• [Exercise instructions]: The line containing "Task: Click the 刷新 refresh label" marks the end, so write out exactly every line from the top of the entries below through that one.

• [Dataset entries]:
================
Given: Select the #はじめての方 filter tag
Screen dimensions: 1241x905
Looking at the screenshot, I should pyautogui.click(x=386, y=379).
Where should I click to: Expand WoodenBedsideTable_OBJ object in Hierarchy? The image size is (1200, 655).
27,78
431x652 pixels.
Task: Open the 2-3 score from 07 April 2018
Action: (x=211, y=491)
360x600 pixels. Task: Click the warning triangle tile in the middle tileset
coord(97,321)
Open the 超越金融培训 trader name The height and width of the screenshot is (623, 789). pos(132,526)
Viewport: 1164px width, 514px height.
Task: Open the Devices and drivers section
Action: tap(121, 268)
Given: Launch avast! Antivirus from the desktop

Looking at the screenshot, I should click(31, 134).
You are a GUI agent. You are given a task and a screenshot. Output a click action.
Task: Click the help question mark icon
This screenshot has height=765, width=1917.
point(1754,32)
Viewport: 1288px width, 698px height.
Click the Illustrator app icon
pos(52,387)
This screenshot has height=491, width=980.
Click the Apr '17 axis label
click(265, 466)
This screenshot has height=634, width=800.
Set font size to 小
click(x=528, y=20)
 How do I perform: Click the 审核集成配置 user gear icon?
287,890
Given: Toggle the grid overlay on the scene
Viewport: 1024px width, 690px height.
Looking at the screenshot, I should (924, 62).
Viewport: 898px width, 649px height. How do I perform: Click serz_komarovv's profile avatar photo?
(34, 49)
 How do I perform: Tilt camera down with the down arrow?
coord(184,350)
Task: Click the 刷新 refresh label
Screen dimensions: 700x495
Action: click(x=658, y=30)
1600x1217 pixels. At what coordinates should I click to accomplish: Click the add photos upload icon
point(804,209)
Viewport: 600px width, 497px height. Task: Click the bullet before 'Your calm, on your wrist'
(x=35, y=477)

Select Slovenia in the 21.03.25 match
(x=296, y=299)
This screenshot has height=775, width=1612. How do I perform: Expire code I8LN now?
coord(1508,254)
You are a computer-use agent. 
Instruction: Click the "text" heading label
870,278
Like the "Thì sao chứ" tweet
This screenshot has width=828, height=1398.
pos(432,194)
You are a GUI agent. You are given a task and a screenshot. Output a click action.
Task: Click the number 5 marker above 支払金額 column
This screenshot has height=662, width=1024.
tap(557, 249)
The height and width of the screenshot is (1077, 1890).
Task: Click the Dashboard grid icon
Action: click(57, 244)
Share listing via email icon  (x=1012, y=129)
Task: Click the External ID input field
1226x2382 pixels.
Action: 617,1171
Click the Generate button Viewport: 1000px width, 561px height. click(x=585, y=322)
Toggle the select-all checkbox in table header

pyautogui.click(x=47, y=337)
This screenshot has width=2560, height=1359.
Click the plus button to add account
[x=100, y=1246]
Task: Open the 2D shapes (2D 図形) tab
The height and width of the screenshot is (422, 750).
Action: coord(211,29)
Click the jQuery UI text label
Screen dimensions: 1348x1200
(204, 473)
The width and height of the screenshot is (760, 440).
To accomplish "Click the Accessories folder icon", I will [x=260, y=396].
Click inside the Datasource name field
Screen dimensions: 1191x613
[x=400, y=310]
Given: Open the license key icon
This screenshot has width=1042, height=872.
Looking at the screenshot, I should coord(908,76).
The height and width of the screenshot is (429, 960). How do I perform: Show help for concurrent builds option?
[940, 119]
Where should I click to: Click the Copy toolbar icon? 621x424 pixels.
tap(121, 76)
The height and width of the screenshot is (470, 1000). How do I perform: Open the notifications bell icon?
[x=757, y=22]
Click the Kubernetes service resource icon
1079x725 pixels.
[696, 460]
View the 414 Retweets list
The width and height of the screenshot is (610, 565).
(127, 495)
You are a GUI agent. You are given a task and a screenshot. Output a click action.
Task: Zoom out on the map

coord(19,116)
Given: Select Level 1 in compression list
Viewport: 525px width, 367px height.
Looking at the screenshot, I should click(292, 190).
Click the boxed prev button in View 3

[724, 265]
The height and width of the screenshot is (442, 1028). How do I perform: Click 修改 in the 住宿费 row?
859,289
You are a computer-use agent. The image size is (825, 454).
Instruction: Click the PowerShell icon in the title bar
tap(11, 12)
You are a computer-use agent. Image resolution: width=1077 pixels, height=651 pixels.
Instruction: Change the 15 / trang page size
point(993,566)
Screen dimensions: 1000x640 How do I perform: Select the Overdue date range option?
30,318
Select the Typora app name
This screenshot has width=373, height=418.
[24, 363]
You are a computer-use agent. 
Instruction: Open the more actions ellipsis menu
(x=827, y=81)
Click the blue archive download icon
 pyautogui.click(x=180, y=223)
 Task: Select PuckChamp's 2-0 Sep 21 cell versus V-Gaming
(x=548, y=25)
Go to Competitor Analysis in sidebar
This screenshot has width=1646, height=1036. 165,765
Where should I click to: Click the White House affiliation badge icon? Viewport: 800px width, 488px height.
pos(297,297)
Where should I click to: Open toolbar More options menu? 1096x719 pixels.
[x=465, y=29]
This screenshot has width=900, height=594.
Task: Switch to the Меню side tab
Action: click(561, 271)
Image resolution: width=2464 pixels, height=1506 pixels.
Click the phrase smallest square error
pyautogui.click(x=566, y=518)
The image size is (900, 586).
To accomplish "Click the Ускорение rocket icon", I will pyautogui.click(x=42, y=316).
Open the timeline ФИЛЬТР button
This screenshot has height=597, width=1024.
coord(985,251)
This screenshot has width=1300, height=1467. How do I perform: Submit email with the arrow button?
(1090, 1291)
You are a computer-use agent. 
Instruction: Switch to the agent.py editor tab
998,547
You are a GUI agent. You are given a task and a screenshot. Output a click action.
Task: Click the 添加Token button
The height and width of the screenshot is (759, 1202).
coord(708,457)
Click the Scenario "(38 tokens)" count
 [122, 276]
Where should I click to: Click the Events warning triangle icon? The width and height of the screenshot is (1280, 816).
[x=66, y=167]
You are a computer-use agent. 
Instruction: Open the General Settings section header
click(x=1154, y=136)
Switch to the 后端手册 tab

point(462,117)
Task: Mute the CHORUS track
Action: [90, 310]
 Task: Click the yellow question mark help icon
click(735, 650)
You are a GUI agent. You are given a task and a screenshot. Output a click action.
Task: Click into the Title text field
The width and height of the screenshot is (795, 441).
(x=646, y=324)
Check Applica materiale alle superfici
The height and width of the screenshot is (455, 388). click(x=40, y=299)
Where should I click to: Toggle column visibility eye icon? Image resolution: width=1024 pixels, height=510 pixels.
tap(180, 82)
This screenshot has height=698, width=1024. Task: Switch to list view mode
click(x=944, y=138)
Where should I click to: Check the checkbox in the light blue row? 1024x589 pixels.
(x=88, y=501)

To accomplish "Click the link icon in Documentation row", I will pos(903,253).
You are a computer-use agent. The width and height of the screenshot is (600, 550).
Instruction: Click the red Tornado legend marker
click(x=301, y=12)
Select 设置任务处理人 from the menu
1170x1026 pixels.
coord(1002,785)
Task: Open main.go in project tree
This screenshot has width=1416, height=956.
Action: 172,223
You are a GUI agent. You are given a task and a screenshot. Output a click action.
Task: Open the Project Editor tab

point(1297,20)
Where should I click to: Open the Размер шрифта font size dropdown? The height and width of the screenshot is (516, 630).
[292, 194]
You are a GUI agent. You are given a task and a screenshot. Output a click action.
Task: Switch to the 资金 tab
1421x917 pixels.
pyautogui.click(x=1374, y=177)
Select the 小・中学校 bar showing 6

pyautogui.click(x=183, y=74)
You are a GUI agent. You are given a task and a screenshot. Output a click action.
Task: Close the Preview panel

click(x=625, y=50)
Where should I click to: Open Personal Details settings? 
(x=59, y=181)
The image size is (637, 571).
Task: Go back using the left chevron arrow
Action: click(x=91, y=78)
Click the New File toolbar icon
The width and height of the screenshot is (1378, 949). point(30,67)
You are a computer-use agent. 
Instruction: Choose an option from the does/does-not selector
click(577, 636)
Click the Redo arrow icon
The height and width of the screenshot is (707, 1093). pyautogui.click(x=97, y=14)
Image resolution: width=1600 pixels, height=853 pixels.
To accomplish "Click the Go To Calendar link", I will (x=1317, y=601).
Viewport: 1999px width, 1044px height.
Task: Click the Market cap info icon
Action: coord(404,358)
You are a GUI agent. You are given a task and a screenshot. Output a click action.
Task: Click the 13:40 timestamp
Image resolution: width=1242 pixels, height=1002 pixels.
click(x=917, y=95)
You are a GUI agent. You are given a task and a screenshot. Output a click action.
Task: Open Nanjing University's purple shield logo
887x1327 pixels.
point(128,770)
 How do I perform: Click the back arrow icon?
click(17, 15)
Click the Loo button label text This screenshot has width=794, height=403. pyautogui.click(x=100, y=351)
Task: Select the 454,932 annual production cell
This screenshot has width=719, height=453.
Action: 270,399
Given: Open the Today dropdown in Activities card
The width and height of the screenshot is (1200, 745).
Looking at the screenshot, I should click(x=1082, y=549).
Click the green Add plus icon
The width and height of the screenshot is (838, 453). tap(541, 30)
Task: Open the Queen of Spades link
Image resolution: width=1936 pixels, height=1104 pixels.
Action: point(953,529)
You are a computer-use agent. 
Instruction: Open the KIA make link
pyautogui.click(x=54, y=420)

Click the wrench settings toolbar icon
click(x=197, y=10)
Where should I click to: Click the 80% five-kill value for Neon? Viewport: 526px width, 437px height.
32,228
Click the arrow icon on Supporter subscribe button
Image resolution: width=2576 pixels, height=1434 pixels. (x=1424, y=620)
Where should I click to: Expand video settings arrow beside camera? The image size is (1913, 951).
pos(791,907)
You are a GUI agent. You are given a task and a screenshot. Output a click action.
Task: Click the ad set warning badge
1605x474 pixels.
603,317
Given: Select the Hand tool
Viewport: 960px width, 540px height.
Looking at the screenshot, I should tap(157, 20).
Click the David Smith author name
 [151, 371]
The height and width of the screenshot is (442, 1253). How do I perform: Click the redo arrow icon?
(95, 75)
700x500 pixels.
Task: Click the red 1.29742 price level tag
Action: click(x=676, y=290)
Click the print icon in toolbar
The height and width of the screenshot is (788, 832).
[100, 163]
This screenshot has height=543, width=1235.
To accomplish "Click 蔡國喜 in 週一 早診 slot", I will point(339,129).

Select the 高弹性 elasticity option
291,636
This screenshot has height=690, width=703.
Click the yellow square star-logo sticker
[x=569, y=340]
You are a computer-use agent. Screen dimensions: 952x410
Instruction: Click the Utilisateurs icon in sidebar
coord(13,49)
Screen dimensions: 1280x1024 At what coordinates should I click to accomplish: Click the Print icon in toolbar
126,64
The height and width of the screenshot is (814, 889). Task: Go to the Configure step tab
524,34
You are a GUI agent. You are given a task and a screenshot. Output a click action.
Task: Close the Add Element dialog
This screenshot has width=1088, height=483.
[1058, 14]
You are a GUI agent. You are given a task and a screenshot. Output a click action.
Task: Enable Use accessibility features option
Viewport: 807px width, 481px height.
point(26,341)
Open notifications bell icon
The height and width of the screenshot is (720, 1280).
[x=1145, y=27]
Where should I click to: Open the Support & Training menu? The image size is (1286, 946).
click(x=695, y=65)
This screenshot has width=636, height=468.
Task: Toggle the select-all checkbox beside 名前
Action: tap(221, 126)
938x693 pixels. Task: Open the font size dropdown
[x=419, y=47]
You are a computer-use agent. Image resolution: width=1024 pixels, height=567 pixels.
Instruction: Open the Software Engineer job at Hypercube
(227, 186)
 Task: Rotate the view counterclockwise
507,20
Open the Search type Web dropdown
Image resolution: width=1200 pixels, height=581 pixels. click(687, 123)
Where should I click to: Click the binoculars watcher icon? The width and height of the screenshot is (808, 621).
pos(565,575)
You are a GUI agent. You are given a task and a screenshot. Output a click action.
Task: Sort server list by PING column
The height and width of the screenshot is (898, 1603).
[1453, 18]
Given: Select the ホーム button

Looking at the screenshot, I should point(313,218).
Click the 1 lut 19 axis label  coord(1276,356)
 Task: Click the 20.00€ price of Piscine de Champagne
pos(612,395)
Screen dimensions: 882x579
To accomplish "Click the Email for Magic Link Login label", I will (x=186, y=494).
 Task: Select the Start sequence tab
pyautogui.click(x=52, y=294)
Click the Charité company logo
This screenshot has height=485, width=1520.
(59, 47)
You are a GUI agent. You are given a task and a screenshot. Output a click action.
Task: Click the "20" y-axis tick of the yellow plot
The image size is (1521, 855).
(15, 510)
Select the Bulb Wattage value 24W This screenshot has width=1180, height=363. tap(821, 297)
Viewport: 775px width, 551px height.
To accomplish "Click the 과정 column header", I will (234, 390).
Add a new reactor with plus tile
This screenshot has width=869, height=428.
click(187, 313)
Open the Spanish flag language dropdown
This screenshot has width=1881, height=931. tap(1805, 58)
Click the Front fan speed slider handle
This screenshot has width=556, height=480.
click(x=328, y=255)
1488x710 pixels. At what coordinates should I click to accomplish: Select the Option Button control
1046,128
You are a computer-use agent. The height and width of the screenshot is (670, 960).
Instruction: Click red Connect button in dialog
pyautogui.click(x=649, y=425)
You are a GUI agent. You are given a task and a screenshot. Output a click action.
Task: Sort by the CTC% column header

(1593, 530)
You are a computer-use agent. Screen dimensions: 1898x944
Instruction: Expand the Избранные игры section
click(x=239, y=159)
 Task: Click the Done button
================
• [Result below]:
Given: Select the #はじめての方 filter tag
Screen dimensions: 1241x905
Looking at the screenshot, I should pyautogui.click(x=386, y=379).
Where should I click to: Expand WoodenBedsideTable_OBJ object in Hierarchy? The image size is (1200, 655).
27,78
431x652 pixels.
Task: Open the 2-3 score from 07 April 2018
Action: (x=211, y=491)
360x600 pixels. Task: Click the warning triangle tile in the middle tileset
coord(97,321)
Open the 超越金融培训 trader name The height and width of the screenshot is (623, 789). pos(132,526)
Viewport: 1164px width, 514px height.
Task: Open the Devices and drivers section
Action: tap(121, 268)
Given: Launch avast! Antivirus from the desktop

Looking at the screenshot, I should click(31, 134).
You are a GUI agent. You are given a task and a screenshot. Output a click action.
Task: Click the help question mark icon
This screenshot has height=765, width=1917.
point(1754,32)
Viewport: 1288px width, 698px height.
Click the Illustrator app icon
pos(52,387)
This screenshot has height=491, width=980.
Click the Apr '17 axis label
click(265, 466)
This screenshot has height=634, width=800.
Set font size to 小
click(x=528, y=20)
 How do I perform: Click the 审核集成配置 user gear icon?
287,890
Given: Toggle the grid overlay on the scene
Viewport: 1024px width, 690px height.
Looking at the screenshot, I should (924, 62).
Viewport: 898px width, 649px height. How do I perform: Click serz_komarovv's profile avatar photo?
(34, 49)
 How do I perform: Tilt camera down with the down arrow?
coord(184,350)
Task: Click the 刷新 refresh label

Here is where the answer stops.